:: Records supplied
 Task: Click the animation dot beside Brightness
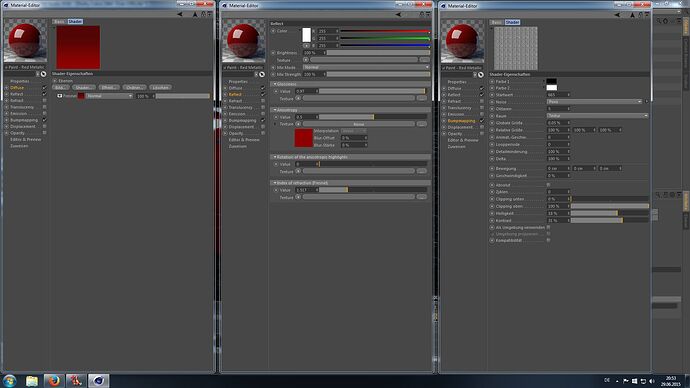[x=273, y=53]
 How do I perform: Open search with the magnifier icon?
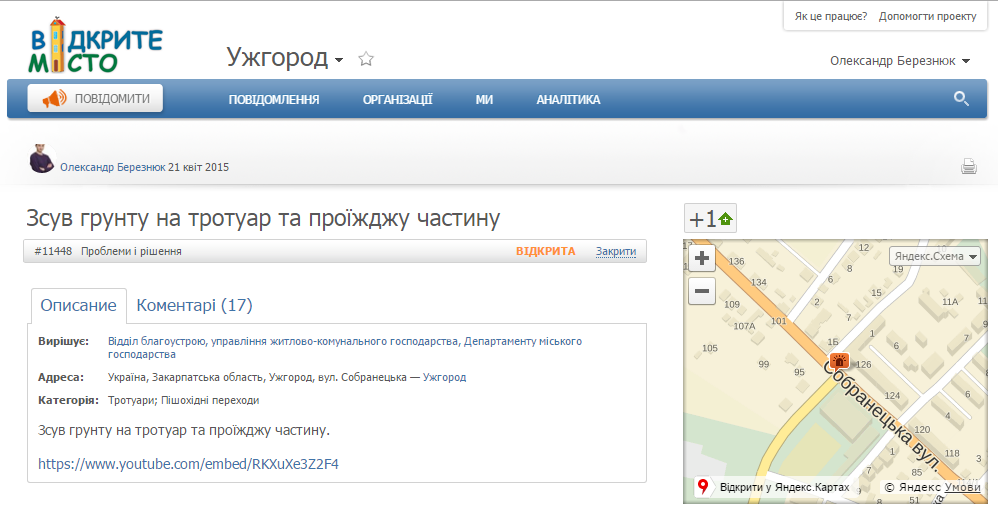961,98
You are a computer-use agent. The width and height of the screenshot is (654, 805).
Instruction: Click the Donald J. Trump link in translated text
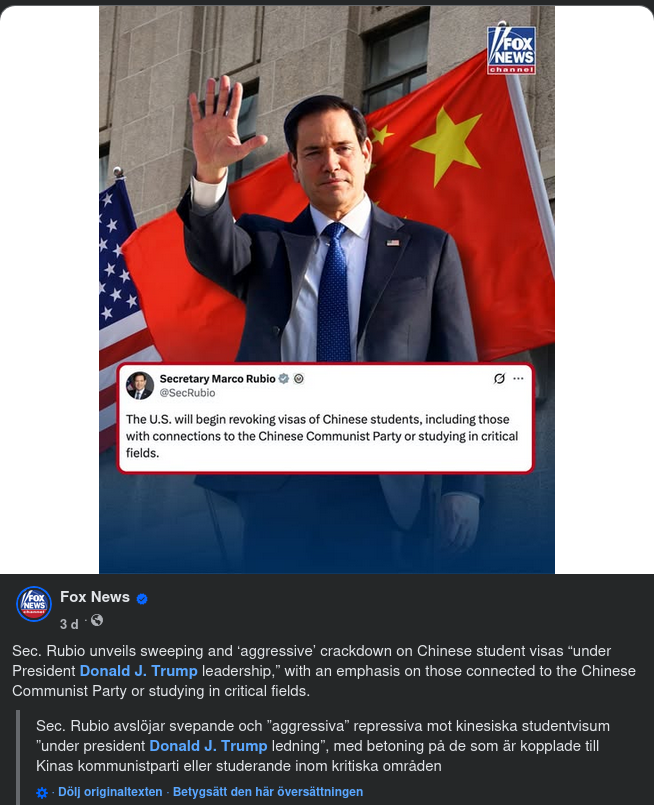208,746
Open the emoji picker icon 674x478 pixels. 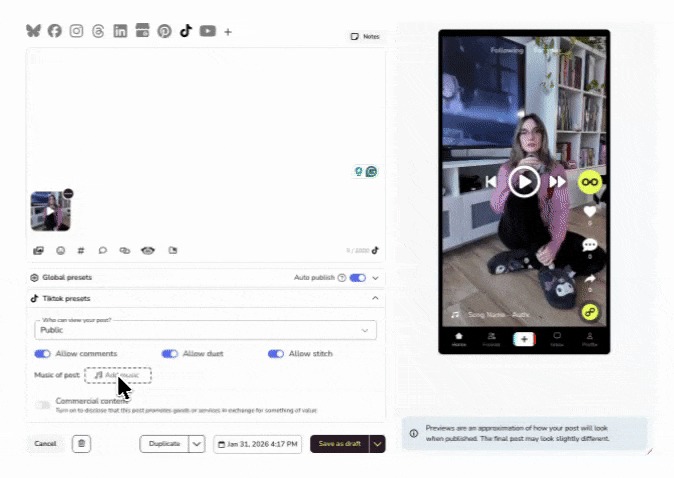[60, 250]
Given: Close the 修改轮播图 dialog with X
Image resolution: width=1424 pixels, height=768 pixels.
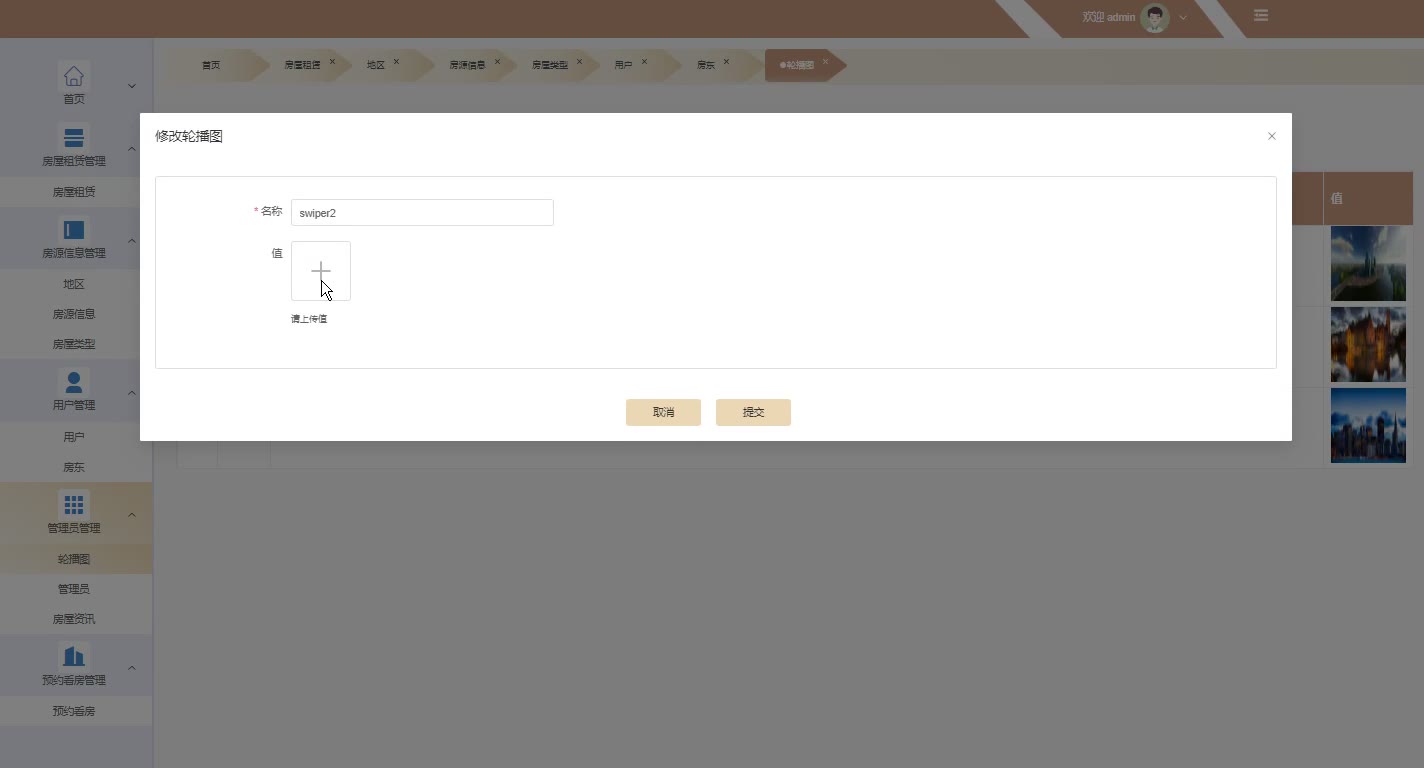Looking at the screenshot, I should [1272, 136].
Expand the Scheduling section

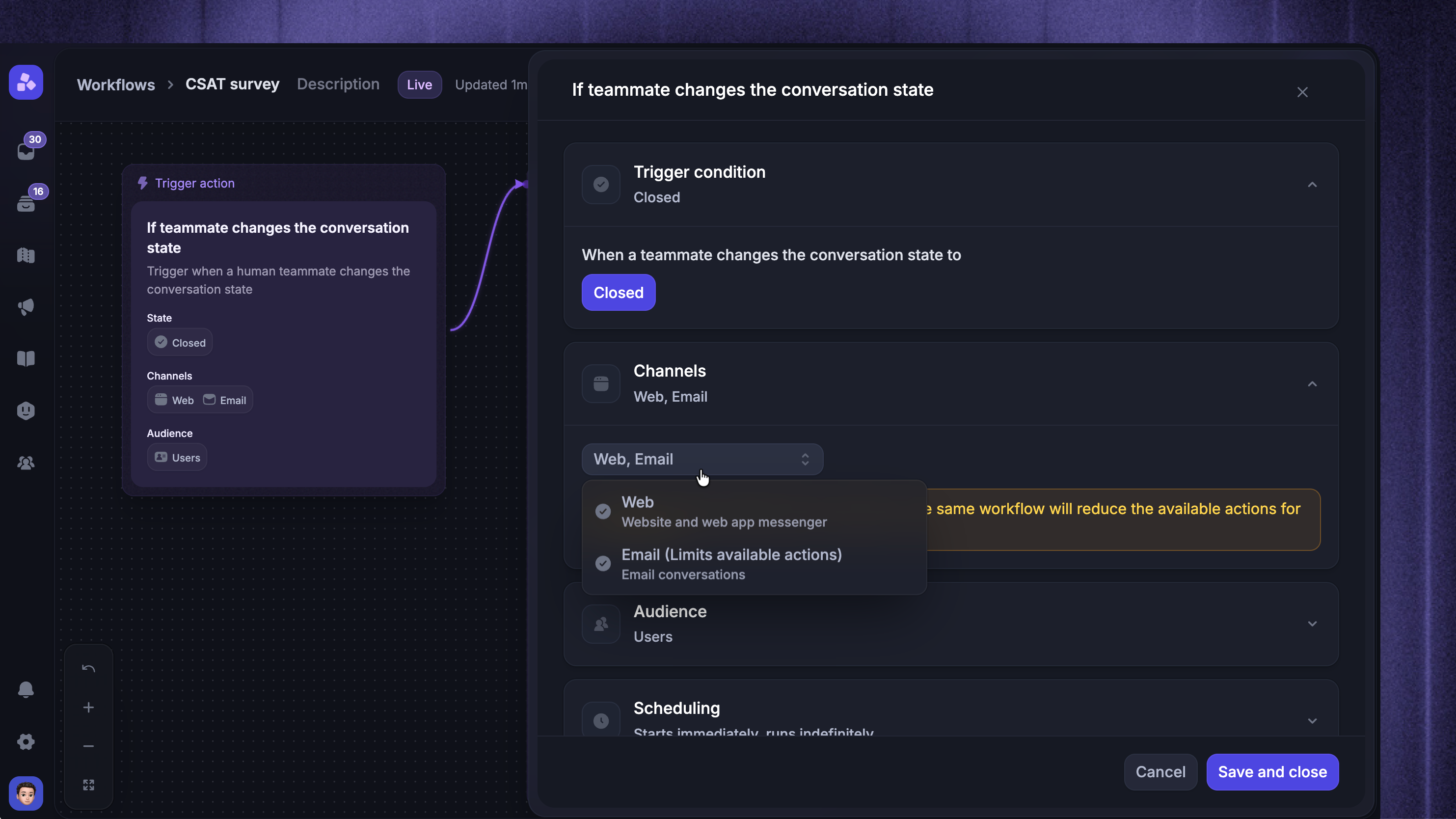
::::
## What to do:
Please return, exactly and with pictures omitted, the lines from the line holding "Image resolution: width=1424" through the end of the data above, inclusive.

## Task response:
Image resolution: width=1424 pixels, height=768 pixels.
Looking at the screenshot, I should [1272, 136].
Expand the Scheduling section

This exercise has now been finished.